Soon, the favor was returned by other gun zealots who labeled me a liberal, all of them fellow altar servers.  I decided it was time to move on, so I started to attend another TLM where no one knew me.  I recognized some of the congregation from the Carmelite Monastery, but I had no real interaction  with anyone before or after Mass.   The priests who offered Mass would stand on the steps of the church and greet the people afterward, but I was always ignored.  No matter, I wasn't there to make friends.  

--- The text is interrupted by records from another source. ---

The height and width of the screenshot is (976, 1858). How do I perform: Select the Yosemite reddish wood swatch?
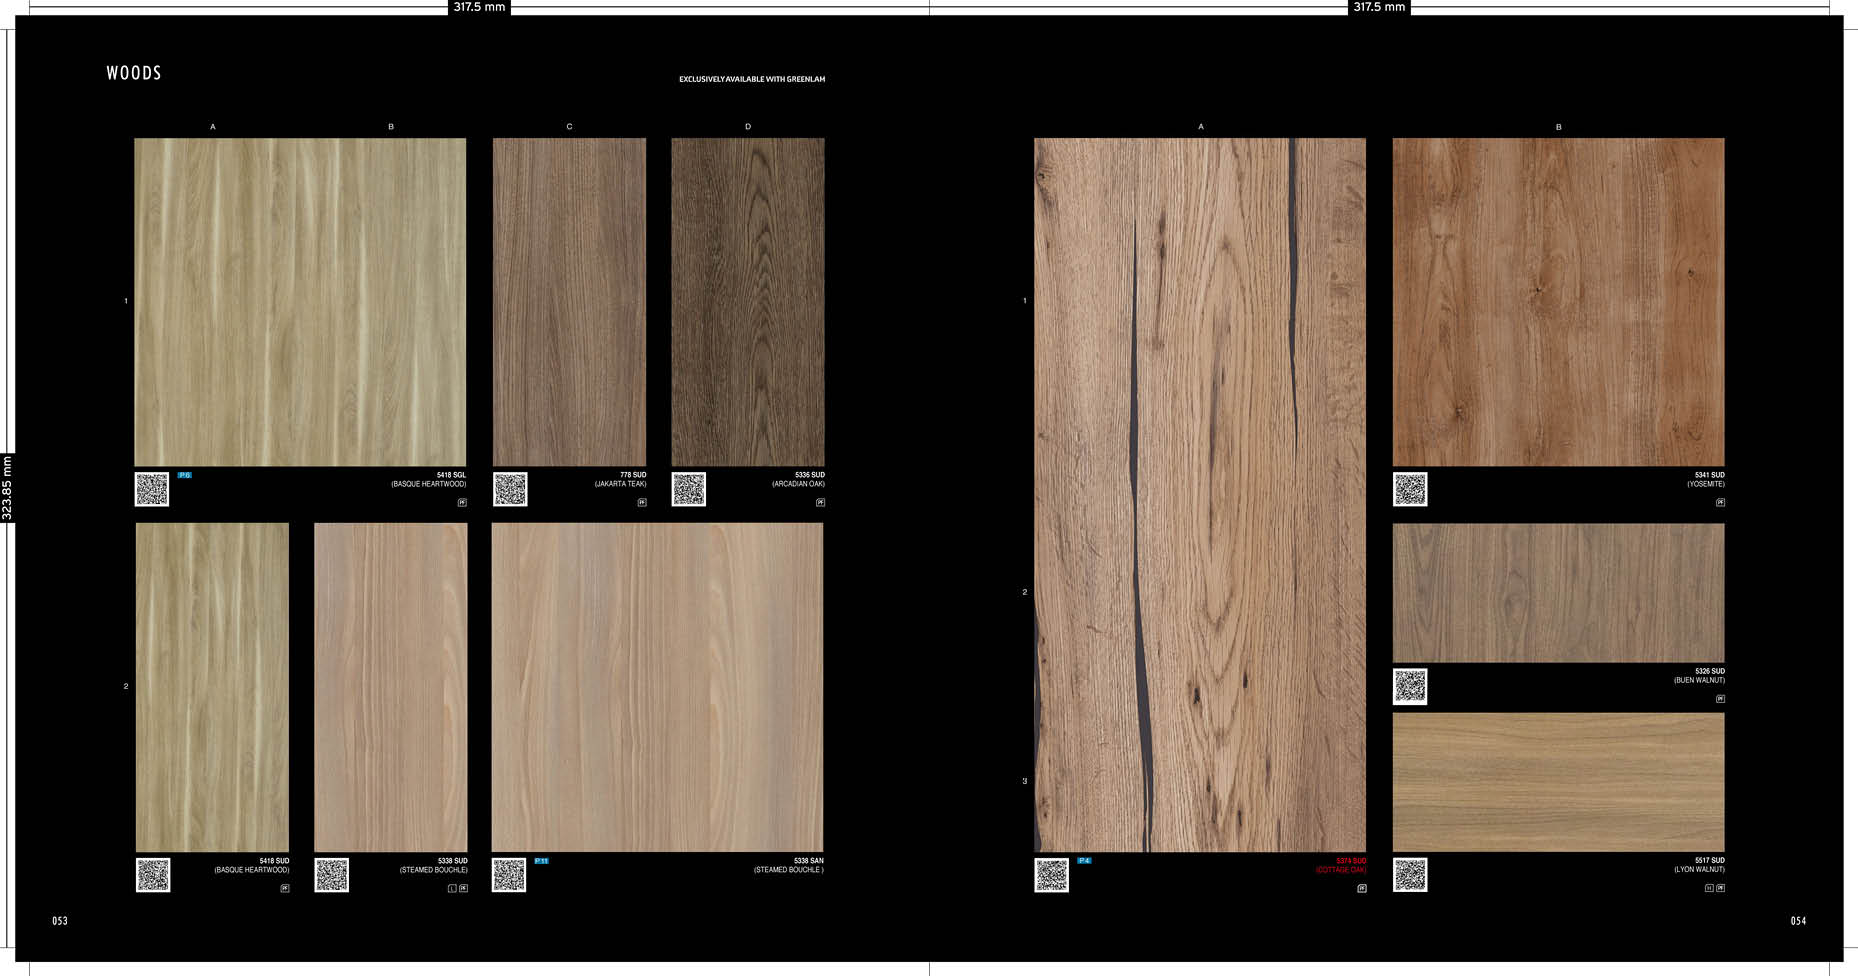point(1558,301)
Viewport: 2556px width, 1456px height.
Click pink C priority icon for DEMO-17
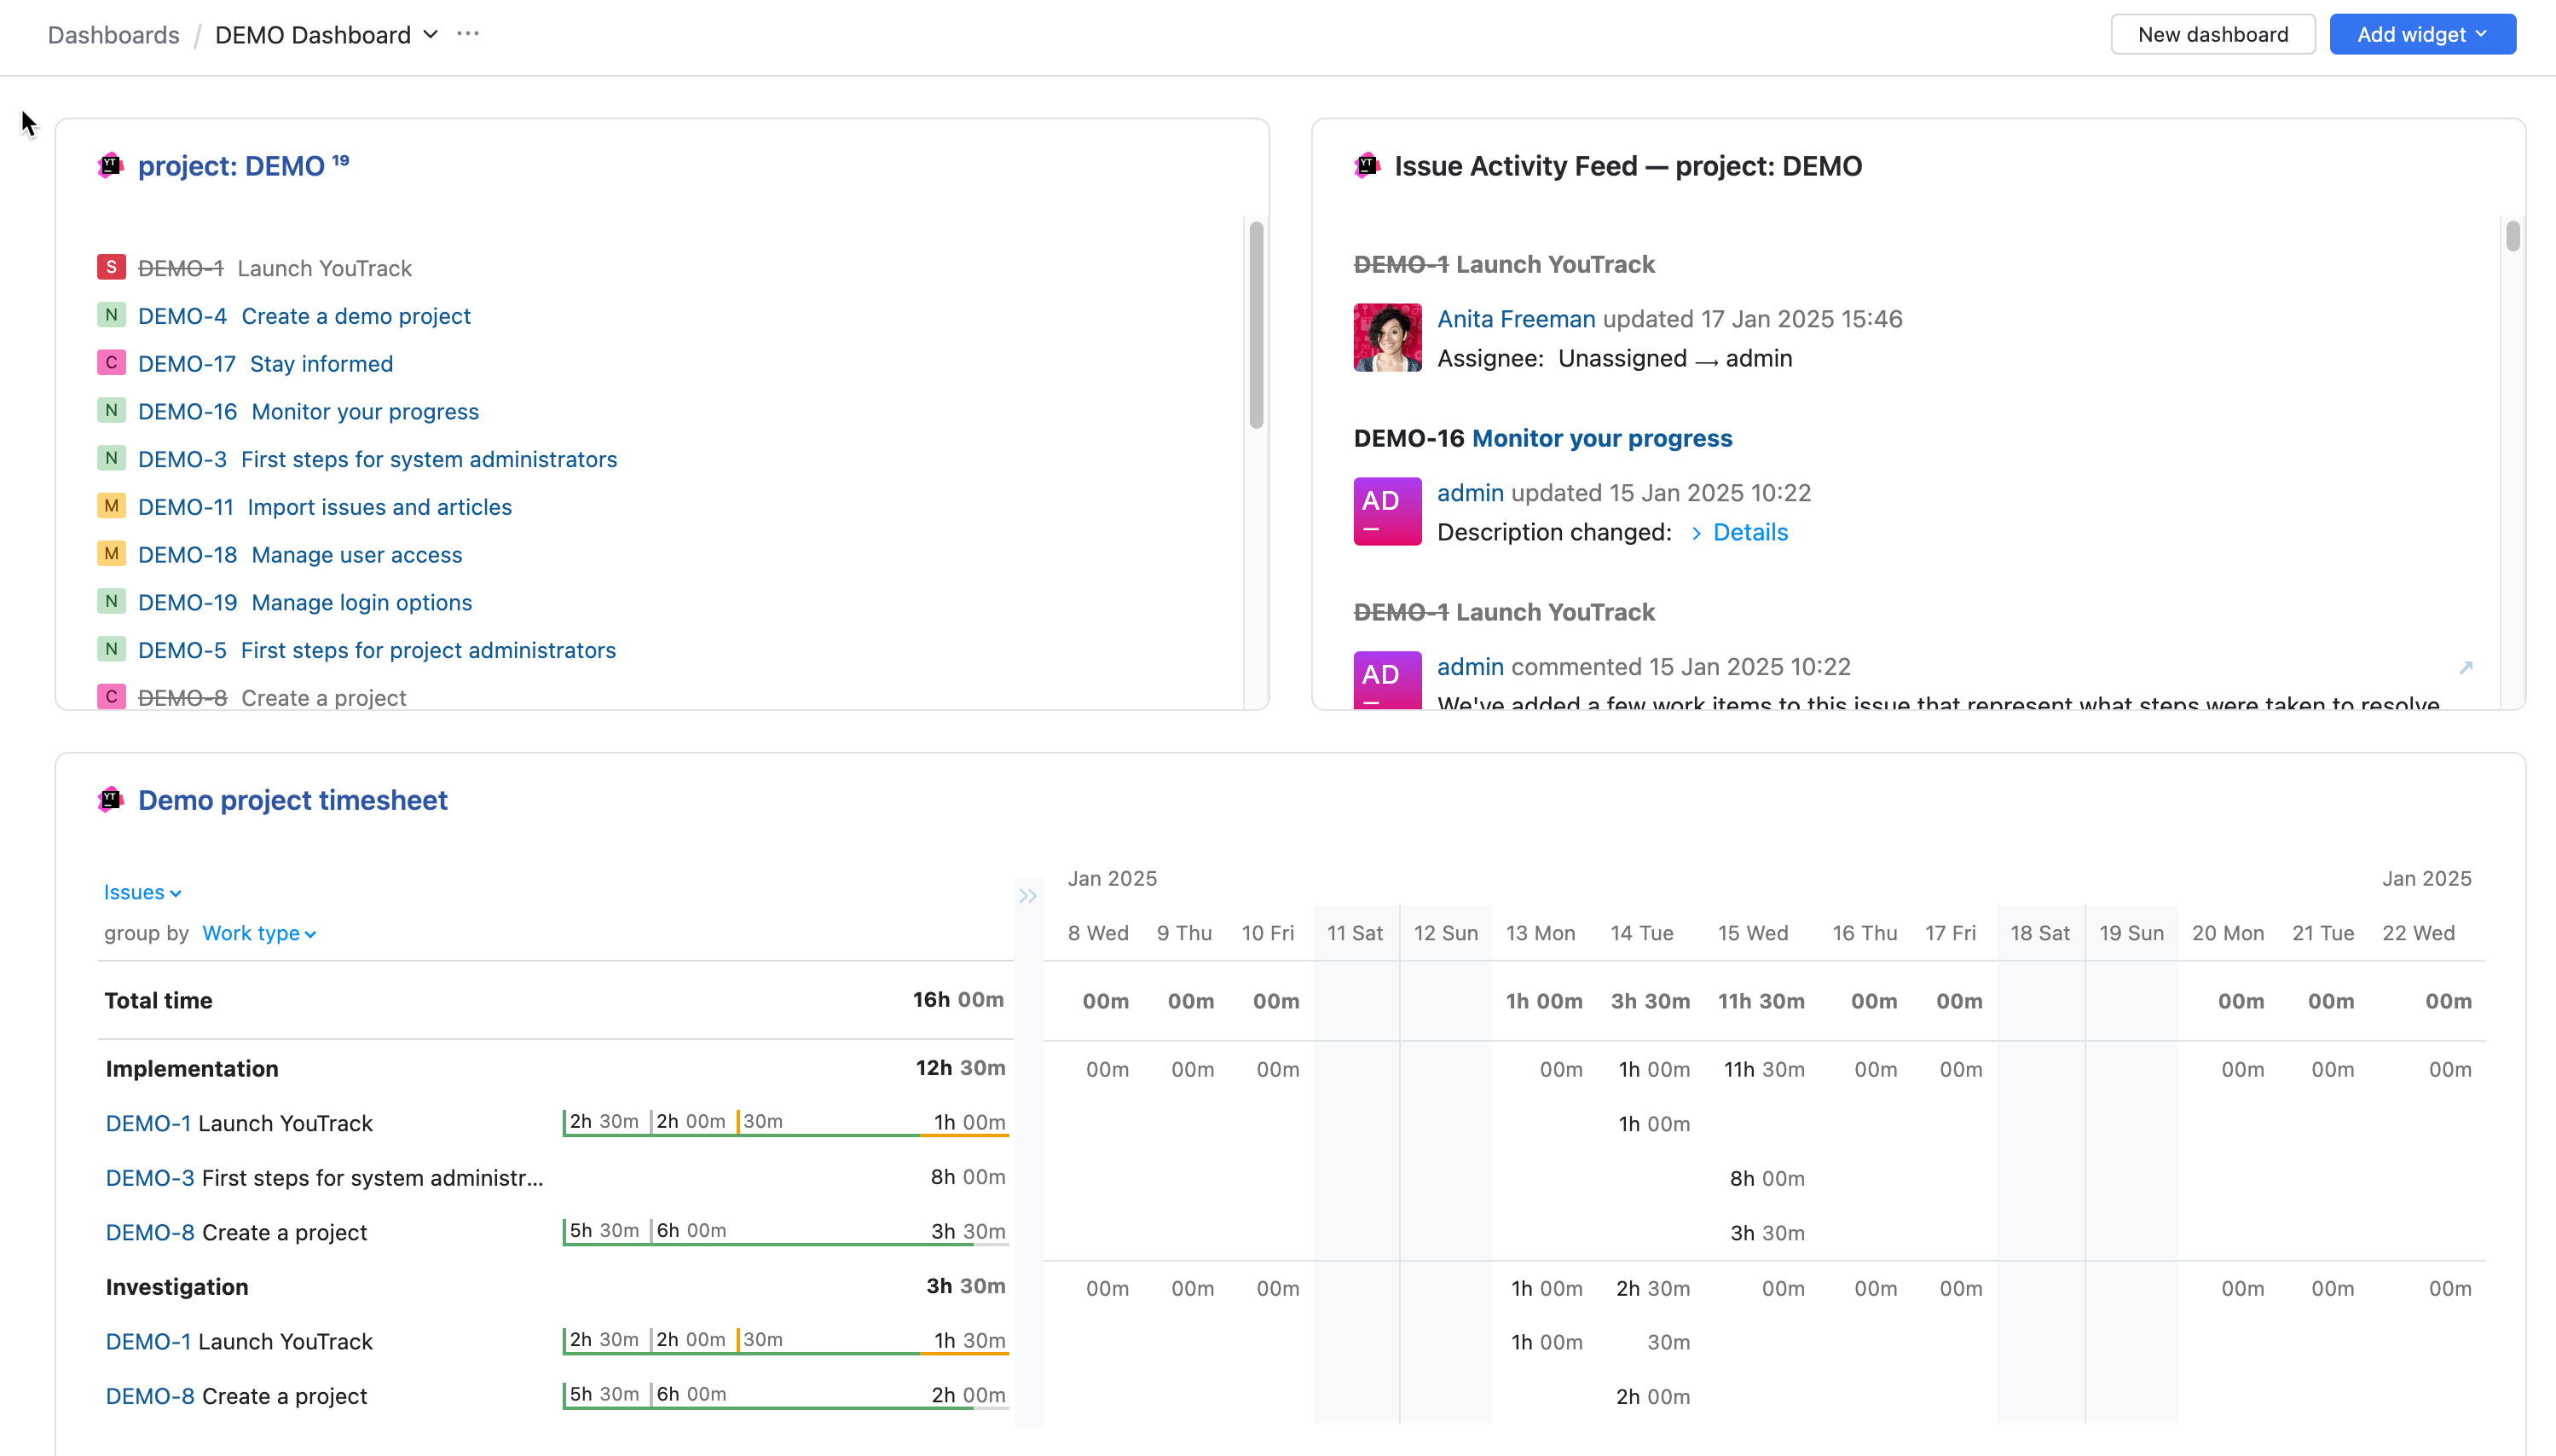tap(111, 363)
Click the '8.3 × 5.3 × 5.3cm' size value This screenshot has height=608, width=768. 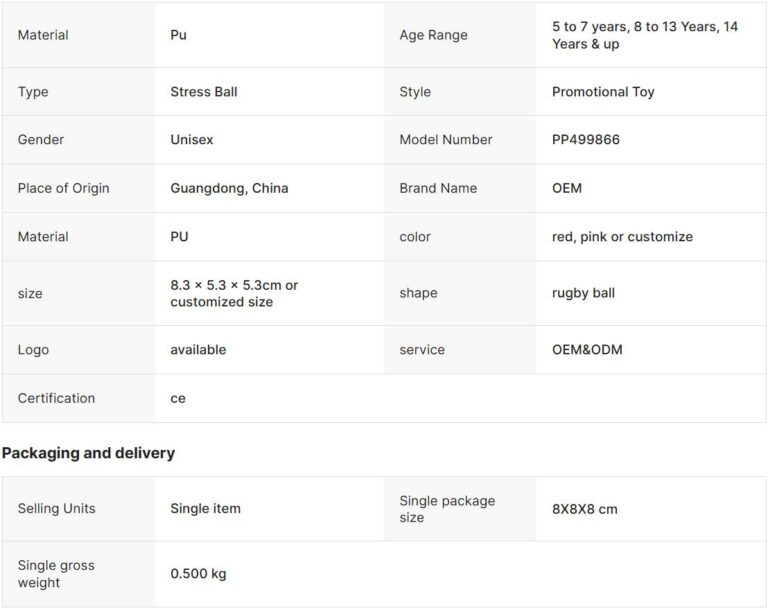click(x=234, y=285)
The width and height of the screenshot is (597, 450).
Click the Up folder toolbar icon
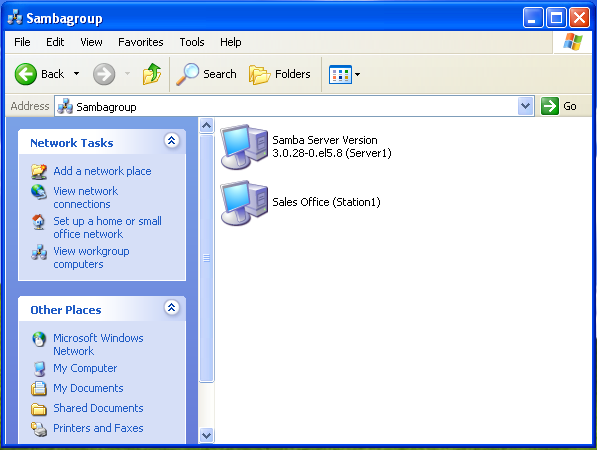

The straw that broke the camel's back came one Sunday when,  instead of a homily, the priest pleaded for everyone to contact their representatives about a bill that would extend the statute of limitations for victims of abuse.  He insisted his opposition was rooted in concern for the victims, but I wasn't buying it.  I didn't hear a single word of sympathy for the young Catholics who had their faith and their innocence  destroyed by priests. What I did hear was a lot of demagoguery about the financial ramifications should this bill go through.  In fairness, I'm sure he would have given that same sermon to a Novus Ordo congregation, but I don't know that it would have netted him the same nodding in approval.

I was always a little suspicious of the political leanings of some of the TLM community and of some Catholics in general.  To me their faith was just an extension of their political conservatism, which seemed to inform their conscience at times more than their faith did.  The sin that mattered most was abortion, and what happened to children after birth was not their concern.  If one of the assault weapons they advocated for happened to wipe out a first grade classroom, that was not the fault of the gun.  Blame it on video games, lack of God in schools, anything.  Just don't blame it on the gun.  For the 6 years or so that I attended the TLM, I didn't want to believe that their opposition to abortion was not really about concern for the unborn.  But I couldn't reconcile how you could oppose banning  or at least controlling weapons that could blow a six-year-old's head off and yet stand in front of a clinic on Saturdays claiming to care about babies.

I went to a TLM here and there for special feast days, but I was no longer part of any congregation.  I still lacked the confidence to see that not fitting in didn't mean I was any less Catholic.  That wouldn't come until a bit later.